WHAT IS BEING ASKED: Copy the records below word for word, from the first line through the line that contains "click(x=917, y=27)", including that line.

MATERIAL FOR THIS EXERCISE:
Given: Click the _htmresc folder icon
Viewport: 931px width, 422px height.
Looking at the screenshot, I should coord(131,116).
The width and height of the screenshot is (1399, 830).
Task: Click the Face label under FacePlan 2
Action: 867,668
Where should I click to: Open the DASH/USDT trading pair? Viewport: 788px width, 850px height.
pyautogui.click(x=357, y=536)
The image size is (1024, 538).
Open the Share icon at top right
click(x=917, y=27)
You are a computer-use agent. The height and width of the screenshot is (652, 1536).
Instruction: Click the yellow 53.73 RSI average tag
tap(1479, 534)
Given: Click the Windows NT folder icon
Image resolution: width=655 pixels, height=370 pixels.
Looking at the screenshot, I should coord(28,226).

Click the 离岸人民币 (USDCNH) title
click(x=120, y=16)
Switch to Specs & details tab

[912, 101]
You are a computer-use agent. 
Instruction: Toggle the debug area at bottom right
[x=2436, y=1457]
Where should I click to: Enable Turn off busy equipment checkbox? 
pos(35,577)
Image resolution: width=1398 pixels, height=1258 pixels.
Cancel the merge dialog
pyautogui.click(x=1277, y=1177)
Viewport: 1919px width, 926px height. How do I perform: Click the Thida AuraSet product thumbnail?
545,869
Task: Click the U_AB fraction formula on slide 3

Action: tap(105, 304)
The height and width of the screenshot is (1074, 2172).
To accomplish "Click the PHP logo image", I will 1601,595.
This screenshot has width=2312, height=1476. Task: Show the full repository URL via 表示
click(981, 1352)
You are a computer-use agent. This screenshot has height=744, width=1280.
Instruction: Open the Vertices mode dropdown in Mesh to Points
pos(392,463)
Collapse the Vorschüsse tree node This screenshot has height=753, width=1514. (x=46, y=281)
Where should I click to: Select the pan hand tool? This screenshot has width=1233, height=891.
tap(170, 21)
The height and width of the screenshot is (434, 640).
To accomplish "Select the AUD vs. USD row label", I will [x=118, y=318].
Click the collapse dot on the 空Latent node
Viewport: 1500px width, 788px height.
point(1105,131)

FULL SOLUTION:
Given: Click the _htmresc folder icon
Viewport: 931px width, 422px height.
Looking at the screenshot, I should coord(131,116).
The width and height of the screenshot is (1399, 830).
Task: Click the Face label under FacePlan 2
Action: 867,668
Where should I click to: Open the DASH/USDT trading pair? Viewport: 788px width, 850px height.
pyautogui.click(x=357, y=536)
The image size is (1024, 538).
Open the Share icon at top right
click(x=917, y=27)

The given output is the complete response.